Barrett, in his new pink suit designed especially for draft night, pumped his two fists. His father, Rowan Barrett, punched the air.
Spike Lee, in his blue Knicks jersey, clapped madly — on hand to see the player with Brooklyn roots get drafted by the Knicks.
It was quite the night, and it’s no longer shrouded in regret. Barrett is slowly emerging as a stud after an up-and-down rookie season. The voters kept him off the two NBA All-Rookie teams in a surprise.
John Hollinger, the former Memphis Grizzlies executive who now writes a column for The Athletic, redrafted the 2019 group earlier this month and placed Barrett right back at No. 3 behind Zion Williamson and Ja Morant.
It was an ironic twist. Hollinger had posted his All-Rookie ballots online prior to the voting deadline last July and kept Barrett off the top-10 rookie list.
Hollinger wrote it then as a bad rookie crop but his metrics had Terence Davis on the first team and Cody Martin, Cameron Johnson, Matisse Thybulle, as part of the second team. Barrett was not mentioned.
The voters were told to factor in play before the Orlando restart. Hollinger’s metrics did not include that Barrett led rookies in minutes (1,704) before the Orlando restart, was durable in playing 56 of 65 games, missing one stretch of nine games because of a sprained ankle. Barrett also played in the NBA’s toughest media market and as a focal point of a bad team.
Before the season, Barrett said he’d use the snub as motivation and it’s worked. Barrett’s stock is way up, evidenced by Hollinger’s mea culpa in slotting him again at No. 3.
“I think you see it, everybody sees it,” Barrett said before facing the Timberwolves Wednesday. “I’ve been working my butt off, producing out there on the court. I don’t really know what else to say. I still think it’s crazy. But all I can do is continue to play well. The team’s playing well. That’s all that really matters.”
Against Miami on Monday, Barrett scored eight points – and that was news. It was the first time in 15 outings Barrett didn’t hit double figures. That’s how much he had been rolling.
“We made a lot of mental mistakes,” Barrett said. “We weren’t us that night.”
In March, Barrett is averaging 20 points, 6.1 rebounds and 3.8 assists, shooting 46.7 percent. Future All-Star is being attached to his name.
“The team is getting better so because of that, it’s easier for me to be there for other guys because we’re playing well,” Barrett said of the 25-24 Knicks.
Barrett averaged 14.3 points as a rookie but his percentages were below grade – with a true shooting percentage of just 47.9, a vital number for analytics gurus like Hollinger.
A scouting report emerged that if you take away Barrett’s left hand, you take away his slasher ability.

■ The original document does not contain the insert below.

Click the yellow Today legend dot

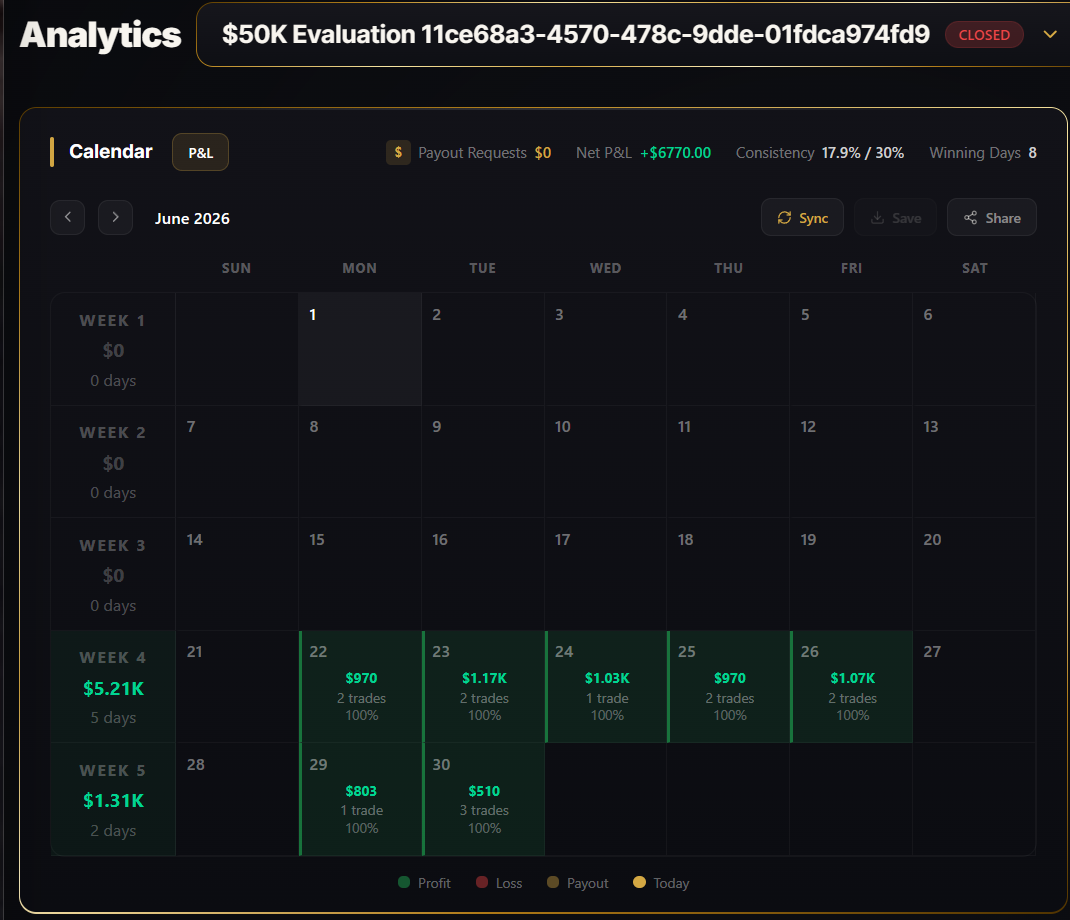pyautogui.click(x=639, y=882)
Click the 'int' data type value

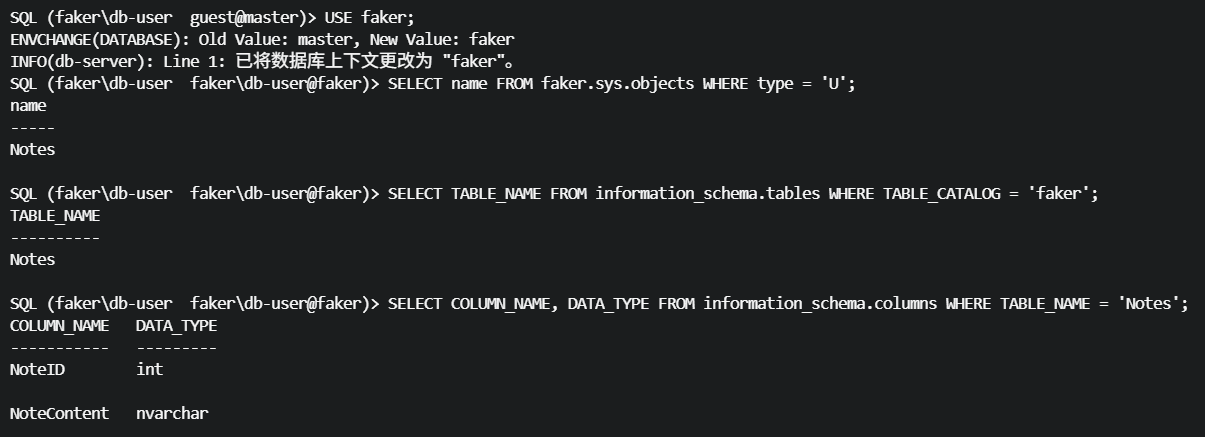point(149,370)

But Barrett, in his second season, is getting to the rim at will.
“It depends on the game, the team, depends on their schemes,” Barrett said. “I also think couple of plays we have it’s tougher to take my left hand away. But no matter what I’m always looking to get back to that.”
Many of his percentages have risen from his rookie season, most notably free-throw percentage (73.1 percent). He’s had a little dip recently in his 3-point shooting as it’s settled in at 33.3 percent. But that’s still higher than last season’s 32 percent.

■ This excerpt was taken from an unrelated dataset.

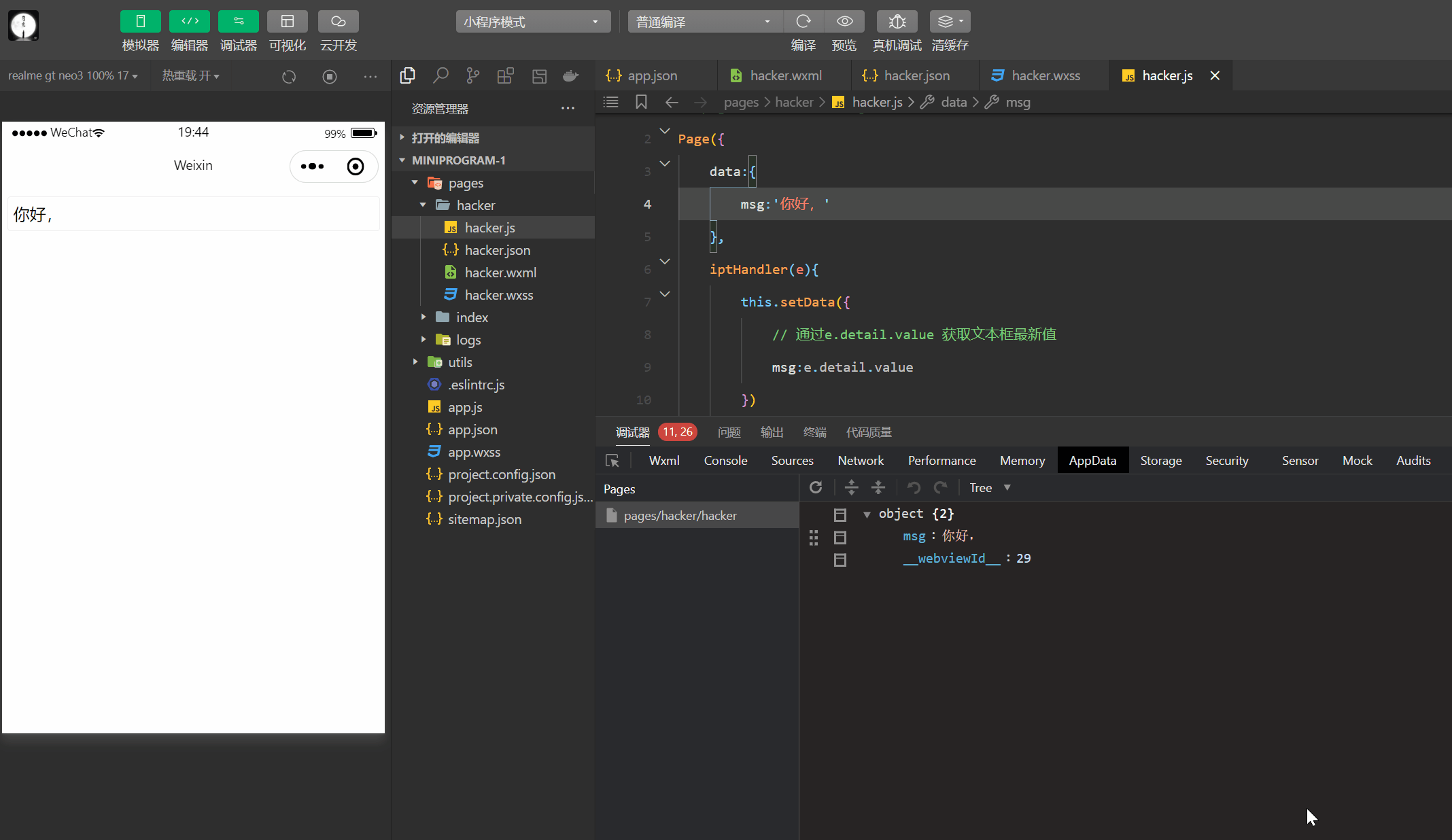Toggle the simulator (模拟器) panel button
1452x840 pixels.
click(140, 22)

Teams are willing to play zone against the Knicks – partly because they dare Barrett to shoot from deep. Miami shut down the Knicks at the Garden with its zone Monday.

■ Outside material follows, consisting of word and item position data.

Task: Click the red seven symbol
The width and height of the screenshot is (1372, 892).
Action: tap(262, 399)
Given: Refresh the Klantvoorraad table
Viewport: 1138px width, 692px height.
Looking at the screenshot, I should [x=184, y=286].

“We worked on it,” Barrett said. “We’re handling it OK. We definitely could be a little better. Any type of zone they want you out of the paint and want you to shoot. Any time you can get to the middle of the key and make plays it breaks the whole zone down.”
Barrett’s 3-point shooting ultimately will determine whether he becomes a perennial All-Star because he’s an expert driver with strength and crafty moves.
And his defense is become a strength — ranked 13th in the NBA in defensive rating among players who’ve logged 30 minutes. Players he defends are shooting 42.9 percent.
Upon his return to Minnesota where he got a reputation for not relating well to younger players, Knicks coach Tom Thibodeau can take credit for Barrett’s increased defensive prowess.
“He’s a great coach, Barrett said. “Great person overall. Very smart basketball mind. He’s also really funny. He knows the game and really challenges you. I really like Thibs. I really like Thibs a lot.”